* _Stated goal_: Decide whether each statement below agrees with the text on the siege of Vera Cruz, answering yes or no and quoting the deciding words from the text. 1. The army landed on the coast below the island of Sacrificios without losing a man. 2. Colonel Bankhead commanded the fleet during the bombardment. 3. The American expedition used one hundred and sixty-three vessels as transports.

* _Text segment_:
CHAPTER XII.
1847.
GENERAL SCOTT AT LOBOS—LANDING AT AND SIEGE OF VERA CRUZ—CAPITULATION AND CONDITION OF VERA CRUZ—CONDITION OF MEXICO—ALVARADO, ETC., CAPTURED—SCOTT'S ADVANCE—DESCRIPTION OF CERRO GORDO—MEXICAN DEFENCES AND MILITARY DISPOSAL THERE—BATTLE OF CERRO GORDO.—PEROTÉ AND PUEBLA YIELD—SANTA ANNA RETURNS—CONSTITUTION OF 1824 READOPTED—MEXICAN POLITICS OF THE DAY—WAR SPIRIT—GUERILLAS—PEACE NEGOTIATIONS—TRIST—SANTA ANNA'S SECRET NEGOTIATIONS.
The extraordinary genius of Santa Anna, and the influence he possessed over his countrymen were perhaps never more powerfully manifested than in the manner in which, amid all these disasters, he maintained his reputation and popularity, and gathered a new army to defend the eastern frontier of Mexico. But whilst he was engaged preparing in the interior, we must return to the scene of General Scott's operations on the coast. The small island of Lobos, about a hundred and twenty-five miles from Vera Cruz, had been selected for the rendezvous of the several corps which were to compose the American invading army; and the magnitude of the enterprize may be estimated from the fact, that one hundred and sixty-three vessels were employed as transports. On the seventh of March, Scott embarked his troops in the squadron under Commodore Connor, and on the ninth, landed the army upon the coast below the island of Sacrificios without the loss of a man, and without opposition from the neighboring city of Vera Cruz, which he summoned in vain to surrender. Having planted his batteries, and placed them under the command of Colonel Bankhead, as Chief of Artillery, he commenced a vigorous bombardment of the city on the eighteenth, aided, afloat and on shore, by the guns of the fleet which had been transferred from Commodore Connor to the command of Commodore Perry. The town was thus invested by land and water, and although the Mexican castle, city walls and forts, were but poorly garrisoned and provided, they held out bravely during the terrible siege, which nearly converted Vera Cruz into a slaughter-house. On the morning of the twenty-sixth, when no hope remained for the Mexicans, General Landero, the commander, made overtures for a capitulation, which being satisfactorily arranged, the principal commercial port, and the most renowned fortress in Mexico were surrendered, together with four hundred guns, five thousand stand of arms and as many prisoners who were released on parole.

* _Dataset excerpts_:
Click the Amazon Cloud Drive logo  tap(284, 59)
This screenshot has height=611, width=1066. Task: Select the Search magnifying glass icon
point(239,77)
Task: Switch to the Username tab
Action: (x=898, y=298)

* _Answer to the problem_:
1. Yes: "landed the army upon the coast below the island of Sacrificios without the loss of a man"
2. No: "placed them under the command of Colonel Bankhead, as Chief of Artillery" and "the fleet which had been transferred from Commodore Connor to the command of Commodore Perry"
3. Yes: "one hundred and sixty-three vessels were employed as transports"